What is more important is to properly separate structure from presentation. Strict doctypes allow less presentational markup and enforce separation of structure from presentation, so I recommend using HTML 4.01 Strict or XHTML 1.0 Strict.
XHTML 1.1, which is the latest version of XHTML, is technically a bit more complicated to use, since the specification states that XHTML 1.1 documents should have the MIME type application/xhtml+xml
, and should not be served as text/html
. It isn’t strictly forbidden to use text/html
, but it is not recommended.
XHTML 1.0 on the other hand, which should use application/xhtml+xml
, may also use the MIME type text/html
, if it is HTML compatible. The W3C Note XHTML Media Types contains an overview of MIME types that are recommended by the W3C.

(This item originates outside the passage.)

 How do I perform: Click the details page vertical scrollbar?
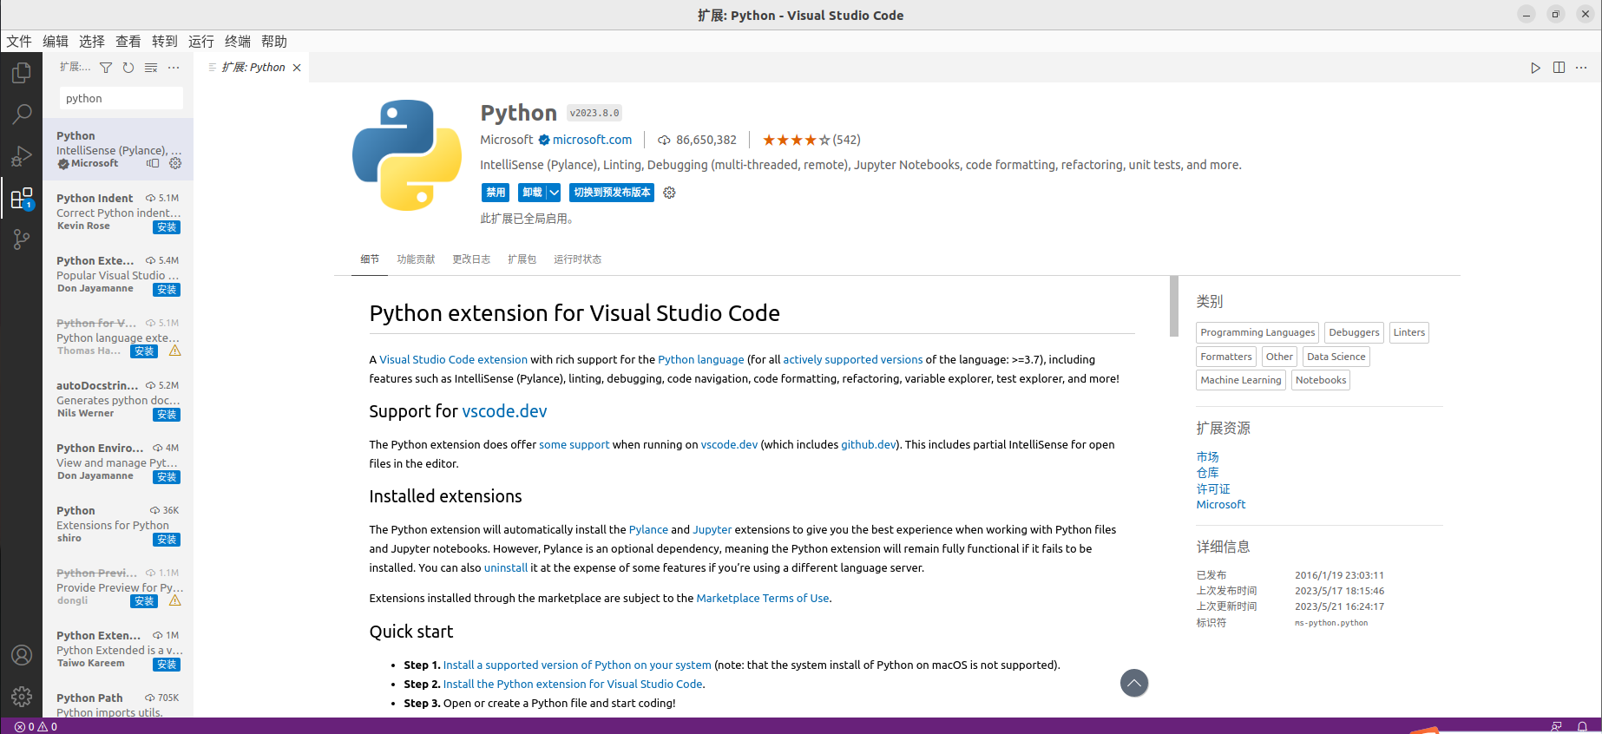[x=1173, y=306]
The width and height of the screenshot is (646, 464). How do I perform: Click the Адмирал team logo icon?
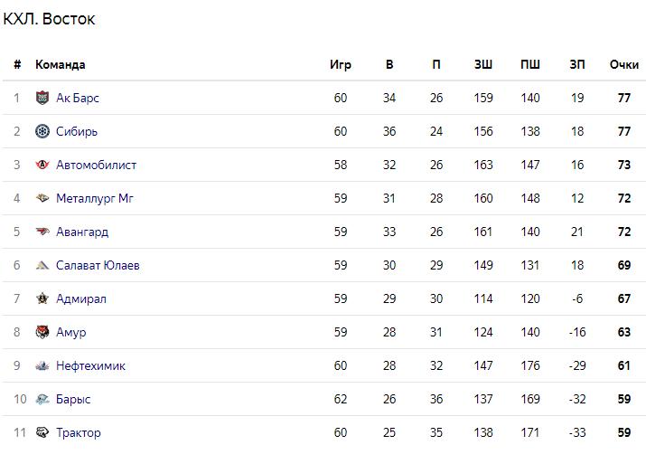pos(42,298)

Unfortunately some older web browsers, and Internet Explorer, do not recognize the MIME type application/xhtml+xml
, and can end up displaying the source code or even refuse to display the document.
If you want to use application/xhtml+xml
you should let the server check if the browser requesting a document can handle that MIME type, and in that case use it, and use text/html
for other browsers.
This is called “content negotiation”. Instead of going into details about it here I refer you to the following writeups:
Note that when the MIME type is application/xhtml+xml
, some browsers, for example Firefox, will not display documents that aren’t well-formed. This can be a good thing during development since it immediately makes you aware of some markup errors. However it may cause problems on a live site that gets updated by people who are not XHTML experts, unless you can ensure that all code stays well-formed. If you cannot guarantee well-formedness you should probably avoid content negotiation and use HTML 4.01 or “HTML compatible” XHTML 1.0 instead.

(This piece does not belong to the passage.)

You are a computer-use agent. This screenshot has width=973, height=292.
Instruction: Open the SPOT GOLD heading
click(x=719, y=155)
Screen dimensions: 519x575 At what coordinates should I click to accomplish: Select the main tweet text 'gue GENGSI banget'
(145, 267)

Here is a list of the things that are most important to consider when using XHTML 1.0 Strict instead of HTML 4.01 Transitional (or no-name, plain old invalid HTML):
Always use lower case, and quote all attributes: All element and attribute names must be in lower case. All attribute values must be quoted.
Incorrect: <A HREF="index.html" CLASS=internal>
Correct: <a href="index.html" class="internal">
Close all elements: In HTML, some elements don’t have to be closed. Such elements are automatically closed when the next element starts. XHTML does not allow that. All elements must be closed, even those that have no content, like img
.
Incorrect: <li>Item 1
Correct:
<li>Item 1</li>
Incorrect: <p>Lorem ipsum dolor sit amet, consectetuer adipiscing elit.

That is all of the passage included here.